Relationship between calcium mobilization and platelet α- and δ-granule secretion. A role for TRPC6 in thrombin-evoked δ-granule exocytosis

•Activated platelets degranulate to release agents important for primary haemostasis.•Intracellular Ca2+ mobilization is essential for α- and δ-granule secretion.•α-granule secretion occurs rapidly upon platelets stimulation with thrombin.•Exogenous Ca2+ entry is necessary for the exocytosis of δ-granule but not α-granules.•Canonical transient receptor potential-6 (TRPC6) function is important for δ-granule secretion.

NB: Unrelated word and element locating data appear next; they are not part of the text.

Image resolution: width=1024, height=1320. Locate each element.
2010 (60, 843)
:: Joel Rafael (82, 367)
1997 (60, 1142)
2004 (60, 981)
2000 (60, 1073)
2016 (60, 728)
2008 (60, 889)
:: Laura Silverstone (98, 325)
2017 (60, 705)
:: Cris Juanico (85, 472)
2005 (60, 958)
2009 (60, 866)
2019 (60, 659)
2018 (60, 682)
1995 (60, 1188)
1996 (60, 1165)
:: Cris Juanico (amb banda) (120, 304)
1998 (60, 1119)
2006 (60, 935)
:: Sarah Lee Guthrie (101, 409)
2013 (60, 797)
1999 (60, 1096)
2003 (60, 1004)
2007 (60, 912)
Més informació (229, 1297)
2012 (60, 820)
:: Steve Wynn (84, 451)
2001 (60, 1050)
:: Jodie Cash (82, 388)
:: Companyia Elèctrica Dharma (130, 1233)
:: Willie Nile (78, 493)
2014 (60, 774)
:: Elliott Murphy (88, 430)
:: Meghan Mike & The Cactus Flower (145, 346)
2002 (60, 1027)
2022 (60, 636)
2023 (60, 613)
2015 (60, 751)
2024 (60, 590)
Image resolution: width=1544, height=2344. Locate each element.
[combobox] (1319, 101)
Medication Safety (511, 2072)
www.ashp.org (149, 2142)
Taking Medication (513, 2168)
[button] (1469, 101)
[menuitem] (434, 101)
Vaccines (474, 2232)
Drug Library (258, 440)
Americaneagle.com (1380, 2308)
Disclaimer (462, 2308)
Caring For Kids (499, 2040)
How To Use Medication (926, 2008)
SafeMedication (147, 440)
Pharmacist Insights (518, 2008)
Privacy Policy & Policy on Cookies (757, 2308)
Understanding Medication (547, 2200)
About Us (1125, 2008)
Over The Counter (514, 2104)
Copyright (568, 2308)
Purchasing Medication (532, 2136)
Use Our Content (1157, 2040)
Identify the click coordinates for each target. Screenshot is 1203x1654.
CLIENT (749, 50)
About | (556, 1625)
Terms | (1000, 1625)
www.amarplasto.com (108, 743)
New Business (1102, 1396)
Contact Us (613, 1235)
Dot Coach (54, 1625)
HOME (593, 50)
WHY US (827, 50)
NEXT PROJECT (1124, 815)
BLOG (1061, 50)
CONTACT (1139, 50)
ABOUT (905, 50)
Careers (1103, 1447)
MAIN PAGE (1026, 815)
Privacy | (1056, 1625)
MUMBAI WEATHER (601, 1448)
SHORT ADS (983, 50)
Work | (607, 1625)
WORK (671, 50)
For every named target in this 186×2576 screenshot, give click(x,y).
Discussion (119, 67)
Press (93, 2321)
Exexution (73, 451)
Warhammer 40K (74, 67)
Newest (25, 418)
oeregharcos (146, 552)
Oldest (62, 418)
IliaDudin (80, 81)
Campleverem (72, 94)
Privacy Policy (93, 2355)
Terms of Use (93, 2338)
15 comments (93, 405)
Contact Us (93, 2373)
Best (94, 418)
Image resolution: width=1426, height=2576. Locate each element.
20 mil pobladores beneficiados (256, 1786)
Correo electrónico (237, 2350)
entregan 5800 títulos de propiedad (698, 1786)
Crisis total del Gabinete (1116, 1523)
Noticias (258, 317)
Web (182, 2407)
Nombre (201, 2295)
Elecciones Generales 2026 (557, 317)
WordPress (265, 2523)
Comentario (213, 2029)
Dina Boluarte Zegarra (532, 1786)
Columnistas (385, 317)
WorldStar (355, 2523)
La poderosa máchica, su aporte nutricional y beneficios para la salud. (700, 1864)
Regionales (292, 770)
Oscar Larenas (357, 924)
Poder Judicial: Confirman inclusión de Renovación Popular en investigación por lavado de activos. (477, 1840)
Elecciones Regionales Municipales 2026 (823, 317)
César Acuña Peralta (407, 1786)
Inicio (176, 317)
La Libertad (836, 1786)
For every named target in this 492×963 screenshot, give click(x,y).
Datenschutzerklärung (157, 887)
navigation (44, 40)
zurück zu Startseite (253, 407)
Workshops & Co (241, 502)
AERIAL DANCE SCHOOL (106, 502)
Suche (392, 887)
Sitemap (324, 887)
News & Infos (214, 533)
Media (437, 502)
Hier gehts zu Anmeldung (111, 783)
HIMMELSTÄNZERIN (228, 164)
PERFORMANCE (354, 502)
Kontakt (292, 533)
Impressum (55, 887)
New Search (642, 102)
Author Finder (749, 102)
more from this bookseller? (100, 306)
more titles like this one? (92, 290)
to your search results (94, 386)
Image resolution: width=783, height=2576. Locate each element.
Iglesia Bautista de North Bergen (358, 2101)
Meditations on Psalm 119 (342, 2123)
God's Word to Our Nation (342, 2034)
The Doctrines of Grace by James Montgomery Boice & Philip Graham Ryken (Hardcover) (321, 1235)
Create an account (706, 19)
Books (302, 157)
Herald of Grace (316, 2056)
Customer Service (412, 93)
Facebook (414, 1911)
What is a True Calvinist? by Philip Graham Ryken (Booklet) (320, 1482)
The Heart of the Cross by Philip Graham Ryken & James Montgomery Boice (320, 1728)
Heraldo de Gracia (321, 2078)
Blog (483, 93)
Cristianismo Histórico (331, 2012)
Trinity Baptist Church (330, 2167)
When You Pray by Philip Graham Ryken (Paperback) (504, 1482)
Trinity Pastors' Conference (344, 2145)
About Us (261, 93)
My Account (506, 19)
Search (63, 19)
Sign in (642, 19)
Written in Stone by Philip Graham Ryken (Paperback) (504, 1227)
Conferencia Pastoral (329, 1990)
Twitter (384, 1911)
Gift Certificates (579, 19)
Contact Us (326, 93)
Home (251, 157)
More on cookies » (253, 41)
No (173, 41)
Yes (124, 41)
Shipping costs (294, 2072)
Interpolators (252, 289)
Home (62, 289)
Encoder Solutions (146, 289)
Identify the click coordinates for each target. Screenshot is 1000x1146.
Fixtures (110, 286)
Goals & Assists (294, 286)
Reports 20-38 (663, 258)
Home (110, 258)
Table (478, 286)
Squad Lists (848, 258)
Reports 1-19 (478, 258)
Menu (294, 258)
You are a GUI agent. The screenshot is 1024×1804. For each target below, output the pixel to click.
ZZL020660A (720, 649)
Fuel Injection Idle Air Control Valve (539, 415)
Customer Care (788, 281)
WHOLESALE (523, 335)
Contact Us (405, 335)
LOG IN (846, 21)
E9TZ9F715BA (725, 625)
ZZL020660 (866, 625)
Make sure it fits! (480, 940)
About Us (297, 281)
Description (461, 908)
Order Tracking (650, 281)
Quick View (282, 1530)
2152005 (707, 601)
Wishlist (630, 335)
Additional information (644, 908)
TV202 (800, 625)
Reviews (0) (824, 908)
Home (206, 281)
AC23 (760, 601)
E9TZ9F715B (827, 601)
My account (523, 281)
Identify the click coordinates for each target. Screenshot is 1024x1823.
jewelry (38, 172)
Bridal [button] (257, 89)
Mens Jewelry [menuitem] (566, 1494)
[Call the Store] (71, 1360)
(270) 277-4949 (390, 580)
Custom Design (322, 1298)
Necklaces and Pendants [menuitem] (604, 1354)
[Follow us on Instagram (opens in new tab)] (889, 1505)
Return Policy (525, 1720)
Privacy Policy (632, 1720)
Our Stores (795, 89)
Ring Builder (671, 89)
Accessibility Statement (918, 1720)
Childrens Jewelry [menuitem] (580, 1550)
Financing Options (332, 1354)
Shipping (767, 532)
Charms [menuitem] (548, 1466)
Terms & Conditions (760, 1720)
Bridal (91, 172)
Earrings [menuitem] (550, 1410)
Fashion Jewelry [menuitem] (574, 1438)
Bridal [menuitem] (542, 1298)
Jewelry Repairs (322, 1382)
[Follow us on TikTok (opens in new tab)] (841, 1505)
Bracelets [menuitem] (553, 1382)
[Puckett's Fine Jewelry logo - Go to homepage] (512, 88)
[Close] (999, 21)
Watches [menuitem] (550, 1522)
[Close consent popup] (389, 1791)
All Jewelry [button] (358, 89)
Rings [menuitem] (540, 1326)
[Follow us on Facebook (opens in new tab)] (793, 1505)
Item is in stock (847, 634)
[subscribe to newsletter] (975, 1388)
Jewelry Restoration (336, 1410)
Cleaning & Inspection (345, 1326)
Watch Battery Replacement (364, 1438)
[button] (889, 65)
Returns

Changes in cytosolic Ca2+ concentration ([Ca2+]c) regulate granule secretion in different cell types. Thrombin activates PAR1 and PAR4 receptors and promotes release of Ca2+ from distinct intracellular stores, which, in turn, activates store-operated Ca2+ entry (SOCE). A crucial step during platelet function is the release of physiological agonists stored in secretory granules to the extracellular compartment during activation. We aim to study the role of Ca2+ mobilization from the extracellular compartment or from different intracellular stores in platelet granule secretion. By using flow cytometry, we have found that α- and δ-granules are secreted in thrombin-stimulated platelets in the absence of extracellular Ca2+, and in a concentration-dependent manner. Our findings show that thrombin-stimulated granule secretion depends on Ca2+ mobilization from intracellular stores. Analysis of the kinetics of granule secretion reveals that platelet stimulation with thrombin results in rapid release of α-granules which precedes the secretion of δ-granules. Incubation of platelets with a specific antibody, which recognizes the extracellular amino acid sequence 573–586 of TRPC6, inhibited thrombin-evoked δ-granule exocytosis. Our results indicate that the mechanisms underlying thrombin-induced α- and δ-granule secretion show differences in dependency on Ca2+ mobilization.